=== Extrait de page ===

Oubliez le brainstorming, ça ne fonctionne pas

Think the unthinkable: brainstorming isn’t such a good idea
The Times, April 16 2014


Pour Akin Kazakci, « les entreprises utilisent depuis 60 ans des techniques de brainstorming insuffisantes pour résoudre des problèmes complexes ». Des propos que semblerait soutenir l’étude exploratoire, Brainstorming versus creative design reasoning, dont il est co-auteur avec Thomas Gillier, Gerald Piat et Armand Hatchuel. Celle-ci met à mal l’hypothèse de base du brainstorming : « Quantité implique Qualité ». Mais au contraire, ce n’est pas en générant beaucoup d’idées qu’on tombe sur la perle rare. 

En effet, l’analyse des groupes test semblent indiquer qu’une idée développée au cours du temps, avec cohérence et originalité, tout en tenant compte de la faisabilité, était bien plus créative que celles issues du brainstorming.

Une étude retentissante dont The Times et The Daily Mail se sont fait l’écho.
 

La théorie de la conception innovante

Dans cette étude, l’un des groupes test s’est détaché du lot : il a suivi une logique d’exploration sans se contenter de créer un flux d’idées. Tous les autres groupes ont échoué. Bien que le résultat reste à confirmer, les chercheurs se réjouissent de la conclusion. Ils développent en effet une alternative puissante au brainstorming qui fait ses preuves depuis deux décennies : la Théorie de la Conception Innovante

De manière globale, on peut dire que la théorie de la conception innovante fournit des méthodologies pour avancer dans la construction d’un projet créatif en combinant les idées intéressantes et en soulignant les apports nécessaires en termes de connaissances et d’expertises. Destinée initialement aux sciences de la production, elle s’avère être totalement trans-domaine et une alternative solide au concept un peu simpliste de « brainstorming for creativity ».

=== Informations extraites ===

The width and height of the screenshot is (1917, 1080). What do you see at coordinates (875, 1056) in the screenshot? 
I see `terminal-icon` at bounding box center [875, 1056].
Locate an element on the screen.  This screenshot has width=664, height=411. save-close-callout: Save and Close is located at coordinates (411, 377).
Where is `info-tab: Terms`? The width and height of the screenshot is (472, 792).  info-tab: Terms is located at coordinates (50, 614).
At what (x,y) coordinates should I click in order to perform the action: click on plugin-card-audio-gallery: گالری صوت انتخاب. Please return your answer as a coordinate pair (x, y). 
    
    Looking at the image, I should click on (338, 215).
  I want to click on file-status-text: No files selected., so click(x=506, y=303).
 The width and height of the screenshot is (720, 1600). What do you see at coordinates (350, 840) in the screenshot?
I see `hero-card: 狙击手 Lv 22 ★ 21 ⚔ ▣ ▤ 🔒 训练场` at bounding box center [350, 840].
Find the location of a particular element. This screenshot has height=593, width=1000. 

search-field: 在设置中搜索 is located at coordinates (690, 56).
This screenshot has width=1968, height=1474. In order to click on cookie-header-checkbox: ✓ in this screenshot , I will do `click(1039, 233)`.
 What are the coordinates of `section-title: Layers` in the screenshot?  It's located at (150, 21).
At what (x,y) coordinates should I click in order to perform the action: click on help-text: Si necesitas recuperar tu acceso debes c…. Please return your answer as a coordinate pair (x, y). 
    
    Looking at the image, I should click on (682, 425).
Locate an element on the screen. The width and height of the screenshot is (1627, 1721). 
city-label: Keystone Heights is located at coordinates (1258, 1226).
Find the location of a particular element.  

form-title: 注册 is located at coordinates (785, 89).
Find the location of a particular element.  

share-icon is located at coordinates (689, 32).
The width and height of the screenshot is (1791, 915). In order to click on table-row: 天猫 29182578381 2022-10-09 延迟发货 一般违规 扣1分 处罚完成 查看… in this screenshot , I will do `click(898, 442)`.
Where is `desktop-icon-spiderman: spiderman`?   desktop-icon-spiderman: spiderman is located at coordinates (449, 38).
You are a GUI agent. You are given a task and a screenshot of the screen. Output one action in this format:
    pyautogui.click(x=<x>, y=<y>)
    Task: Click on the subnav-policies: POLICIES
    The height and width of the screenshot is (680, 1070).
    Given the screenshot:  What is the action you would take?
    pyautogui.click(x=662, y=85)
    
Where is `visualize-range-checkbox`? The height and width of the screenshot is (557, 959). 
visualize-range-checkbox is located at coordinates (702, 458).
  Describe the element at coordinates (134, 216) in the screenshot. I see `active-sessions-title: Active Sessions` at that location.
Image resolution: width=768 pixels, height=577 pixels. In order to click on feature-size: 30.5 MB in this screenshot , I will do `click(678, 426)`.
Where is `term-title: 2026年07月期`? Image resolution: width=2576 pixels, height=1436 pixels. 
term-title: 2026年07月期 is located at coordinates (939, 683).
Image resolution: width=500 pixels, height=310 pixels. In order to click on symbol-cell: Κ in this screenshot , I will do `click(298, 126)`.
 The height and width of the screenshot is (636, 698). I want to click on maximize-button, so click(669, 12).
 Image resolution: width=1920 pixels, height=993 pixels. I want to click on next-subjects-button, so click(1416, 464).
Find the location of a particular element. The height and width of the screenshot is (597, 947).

===

## Consigne
Reproduisez tel quel, dans l'article sur le brainstorming, tout ce qui va de « En effet, l’analyse » jusqu'à « issues du brainstorming. ».

## Votre réponse
En effet, l’analyse des groupes test semblent indiquer qu’une idée développée au cours du temps, avec cohérence et originalité, tout en tenant compte de la faisabilité, était bien plus créative que celles issues du brainstorming.